-- START OF Source passage --

We’re pretty sure most of the city is having a good time taking in the hype and hoopla surrounding the 10-day celebrity bonanza that is the Toronto International Film Festival. But apparently, TIFF co-director and CEO Piers Handling isn’t nearly as excited about the state of global cinema as the city is about the film festival. In an intriguing—and surprising—column in the Toronto Star late last week, Handling muses about whether or not the events of 9/11 will have a lasting impact on movies, film and cinema, and what that impact might be.

From Handling’s piece:

And so to the post-9/11 world. Uncertainty rules. Confusion is the name of the game. Definition seems indeterminate. Polarization is increasing. Artists are searching for something, but the results have been found wanting. No new movement has appeared. Exciting trends are a distant mirage. Even the democratic possibilities offered by the digital revolution, a camera in everyone’s hands, has not produced a discernible difference.

Some trends can be observed. America is retreating into itself. The business is becoming more conservative. There is less risk-taking. The boutique ‘classics’ divisions of the studios have mostly been shuttered. Foreign films are disappearing from U.S. screens in disturbing numbers. Safety of the known has replaced curiosity of the other…

Our attention span has shortened. It is harder for a film to set an agenda these days. When it does happens, it comes from sledgehammer films, such as Avatar, mega-budget behemoths delivered with all the bells-and-whistles of the new technologies.

-- END OF Source passage --

* _Requests_:
A. In the film festival passage, which newspaper ran Piers Handling's column?
B. Write out everything in the film festival passage from "Some trends can" down to "the new technologies.".

-- START OF Entries shown --

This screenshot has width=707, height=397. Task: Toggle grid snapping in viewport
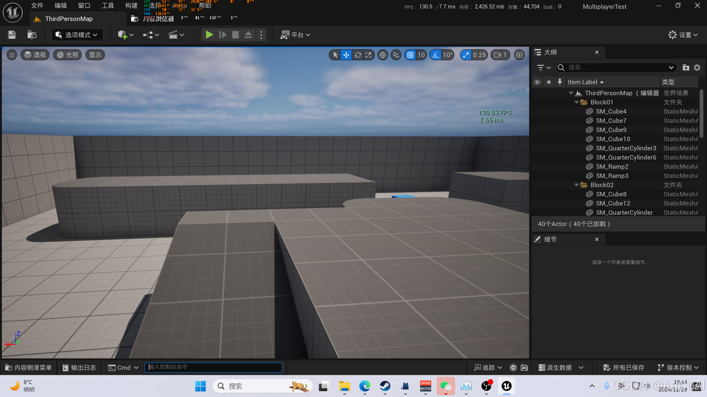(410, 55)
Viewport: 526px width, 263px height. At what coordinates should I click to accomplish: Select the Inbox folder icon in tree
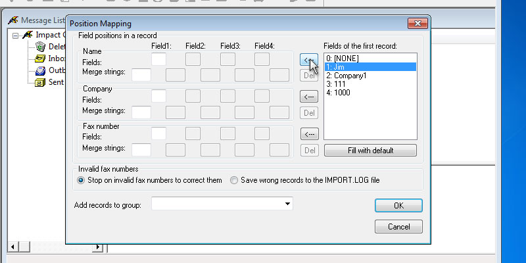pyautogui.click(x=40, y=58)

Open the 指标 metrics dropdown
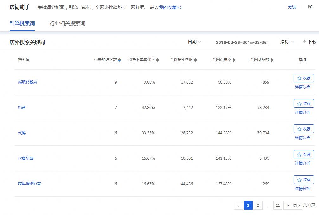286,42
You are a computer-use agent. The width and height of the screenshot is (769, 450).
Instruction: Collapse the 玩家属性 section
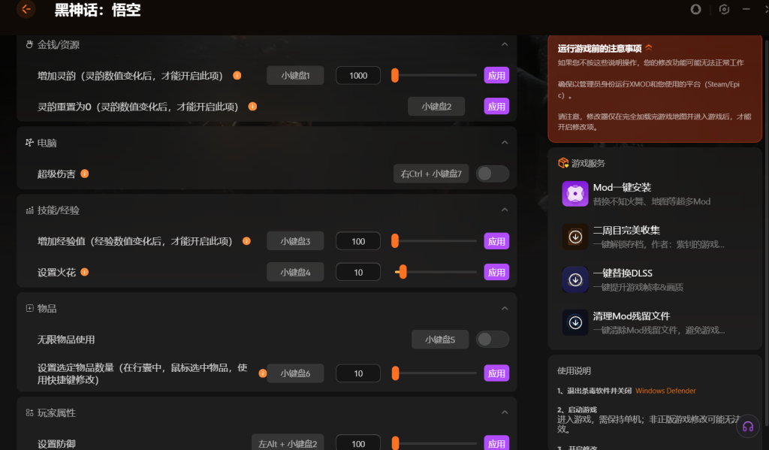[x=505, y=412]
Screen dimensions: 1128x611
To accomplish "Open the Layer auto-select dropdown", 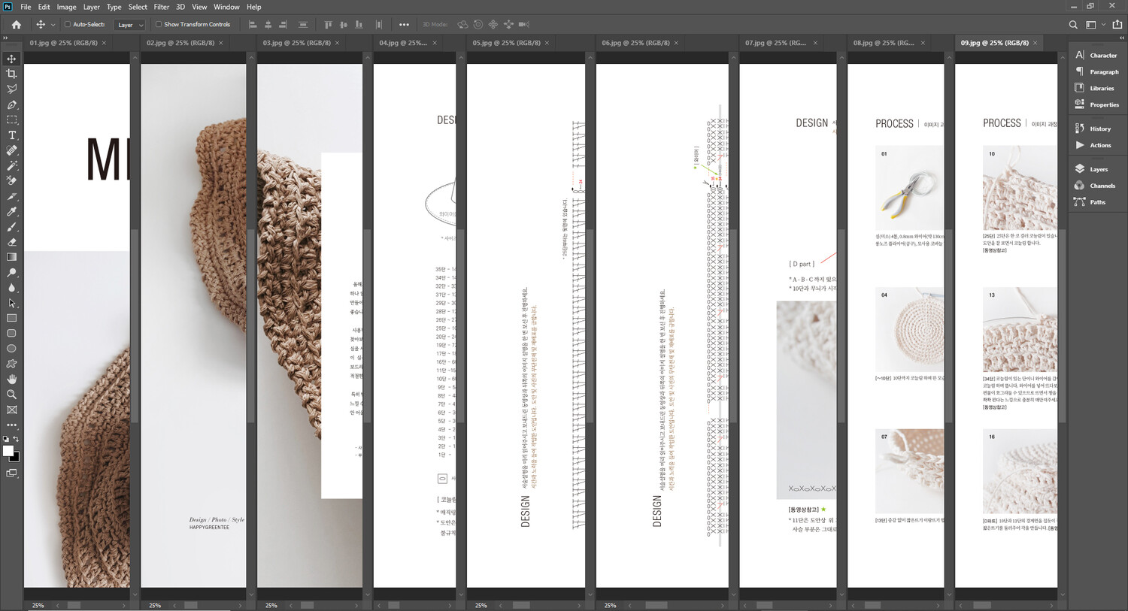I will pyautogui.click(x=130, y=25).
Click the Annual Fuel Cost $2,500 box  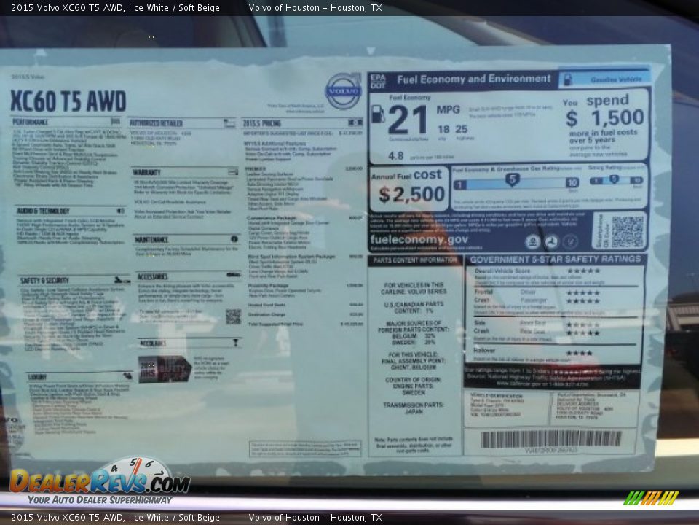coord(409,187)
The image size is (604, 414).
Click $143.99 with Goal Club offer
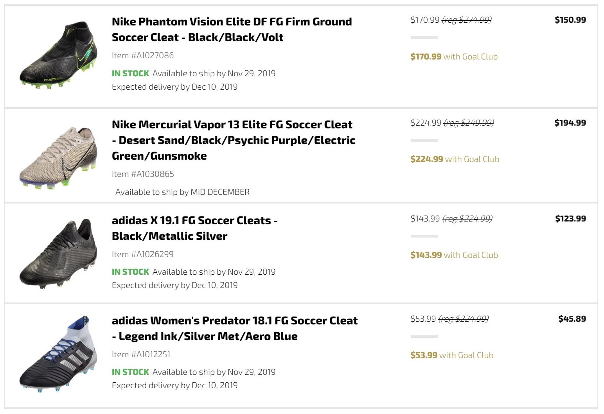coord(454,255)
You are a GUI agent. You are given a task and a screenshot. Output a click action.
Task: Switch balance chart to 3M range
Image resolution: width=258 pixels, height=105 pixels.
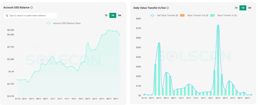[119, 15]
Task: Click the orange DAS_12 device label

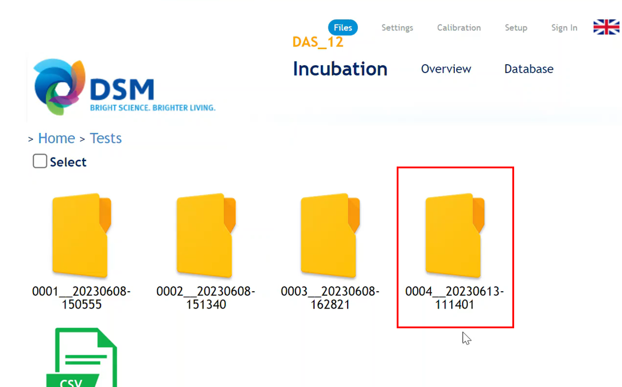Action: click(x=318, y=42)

-- END OF Entries shown --

* _Results for the exercise_:
A. The Toronto Star.

B.
Some trends can be observed. America is retreating into itself. The business is becoming more conservative. There is less risk-taking. The boutique ‘classics’ divisions of the studios have mostly been shuttered. Foreign films are disappearing from U.S. screens in disturbing numbers. Safety of the known has replaced curiosity of the other…

Our attention span has shortened. It is harder for a film to set an agenda these days. When it does happens, it comes from sledgehammer films, such as Avatar, mega-budget behemoths delivered with all the bells-and-whistles of the new technologies.